◆ **DESCRIPTION OF THE TASK**: Which lines below fall between the one containing "Where should I click to: Tap" and the one containing "Task: Select the By Standard header item"? Repeat them exactly, counting both of those lines, and add nothing else.

[Source records]
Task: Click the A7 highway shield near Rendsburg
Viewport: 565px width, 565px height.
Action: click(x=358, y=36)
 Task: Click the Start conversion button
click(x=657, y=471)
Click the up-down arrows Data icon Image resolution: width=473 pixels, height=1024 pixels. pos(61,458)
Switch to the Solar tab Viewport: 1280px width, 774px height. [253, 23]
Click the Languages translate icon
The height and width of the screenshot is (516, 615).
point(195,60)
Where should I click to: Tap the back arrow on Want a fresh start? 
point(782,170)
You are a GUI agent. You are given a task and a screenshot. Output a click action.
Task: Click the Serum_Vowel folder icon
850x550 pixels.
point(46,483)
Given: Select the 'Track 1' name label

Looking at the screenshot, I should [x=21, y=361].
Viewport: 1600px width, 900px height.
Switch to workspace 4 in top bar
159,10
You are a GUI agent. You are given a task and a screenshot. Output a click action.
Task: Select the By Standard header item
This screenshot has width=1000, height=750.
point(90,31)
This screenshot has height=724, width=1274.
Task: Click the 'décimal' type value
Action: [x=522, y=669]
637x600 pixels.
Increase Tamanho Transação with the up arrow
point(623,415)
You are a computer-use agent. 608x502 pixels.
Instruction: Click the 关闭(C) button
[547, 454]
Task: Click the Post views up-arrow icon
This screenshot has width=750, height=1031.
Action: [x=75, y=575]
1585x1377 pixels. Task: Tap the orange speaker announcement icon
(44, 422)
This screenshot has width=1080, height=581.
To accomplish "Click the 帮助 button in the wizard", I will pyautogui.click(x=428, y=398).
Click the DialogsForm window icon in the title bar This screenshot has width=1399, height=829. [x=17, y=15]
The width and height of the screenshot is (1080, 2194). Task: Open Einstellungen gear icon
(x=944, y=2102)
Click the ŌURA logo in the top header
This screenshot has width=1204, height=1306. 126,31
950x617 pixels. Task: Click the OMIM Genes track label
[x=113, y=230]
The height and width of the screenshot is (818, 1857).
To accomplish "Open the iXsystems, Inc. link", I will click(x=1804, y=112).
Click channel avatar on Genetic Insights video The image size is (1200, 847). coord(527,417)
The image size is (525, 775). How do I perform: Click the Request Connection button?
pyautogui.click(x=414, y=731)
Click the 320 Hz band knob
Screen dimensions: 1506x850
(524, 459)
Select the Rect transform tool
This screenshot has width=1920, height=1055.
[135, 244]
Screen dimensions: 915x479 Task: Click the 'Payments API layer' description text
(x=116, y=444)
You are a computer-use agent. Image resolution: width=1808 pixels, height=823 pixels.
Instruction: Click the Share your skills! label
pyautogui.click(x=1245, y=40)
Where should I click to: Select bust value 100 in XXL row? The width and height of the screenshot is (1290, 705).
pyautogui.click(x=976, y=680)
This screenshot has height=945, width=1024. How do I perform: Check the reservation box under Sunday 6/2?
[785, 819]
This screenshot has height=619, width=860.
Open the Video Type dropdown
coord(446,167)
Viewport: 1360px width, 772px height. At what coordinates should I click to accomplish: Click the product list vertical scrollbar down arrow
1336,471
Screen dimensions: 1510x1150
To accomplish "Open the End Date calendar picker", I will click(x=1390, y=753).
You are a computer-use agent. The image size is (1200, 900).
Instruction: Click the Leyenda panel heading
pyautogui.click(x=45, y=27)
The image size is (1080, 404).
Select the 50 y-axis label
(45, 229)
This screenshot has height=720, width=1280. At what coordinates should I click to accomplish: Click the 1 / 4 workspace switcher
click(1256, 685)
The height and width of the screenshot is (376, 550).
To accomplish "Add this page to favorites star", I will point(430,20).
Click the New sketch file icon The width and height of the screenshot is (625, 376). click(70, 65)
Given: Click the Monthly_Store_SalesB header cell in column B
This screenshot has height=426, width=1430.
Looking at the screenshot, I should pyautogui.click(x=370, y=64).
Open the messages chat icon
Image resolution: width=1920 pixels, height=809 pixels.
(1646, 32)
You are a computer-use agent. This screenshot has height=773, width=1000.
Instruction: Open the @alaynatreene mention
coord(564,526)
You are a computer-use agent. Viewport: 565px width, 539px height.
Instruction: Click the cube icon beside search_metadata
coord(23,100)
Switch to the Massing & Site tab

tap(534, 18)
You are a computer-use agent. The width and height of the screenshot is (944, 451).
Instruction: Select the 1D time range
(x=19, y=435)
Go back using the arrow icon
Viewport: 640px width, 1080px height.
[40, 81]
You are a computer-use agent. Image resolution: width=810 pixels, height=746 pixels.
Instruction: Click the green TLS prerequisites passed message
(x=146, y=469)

◆ **SOLUTION BELOW**:
Where should I click to: Tap the back arrow on Want a fresh start? 
point(782,170)
You are a GUI agent. You are given a task and a screenshot. Output a click action.
Task: Click the Serum_Vowel folder icon
850x550 pixels.
point(46,483)
Given: Select the 'Track 1' name label

Looking at the screenshot, I should [x=21, y=361].
Viewport: 1600px width, 900px height.
Switch to workspace 4 in top bar
159,10
You are a GUI agent. You are given a task and a screenshot. Output a click action.
Task: Select the By Standard header item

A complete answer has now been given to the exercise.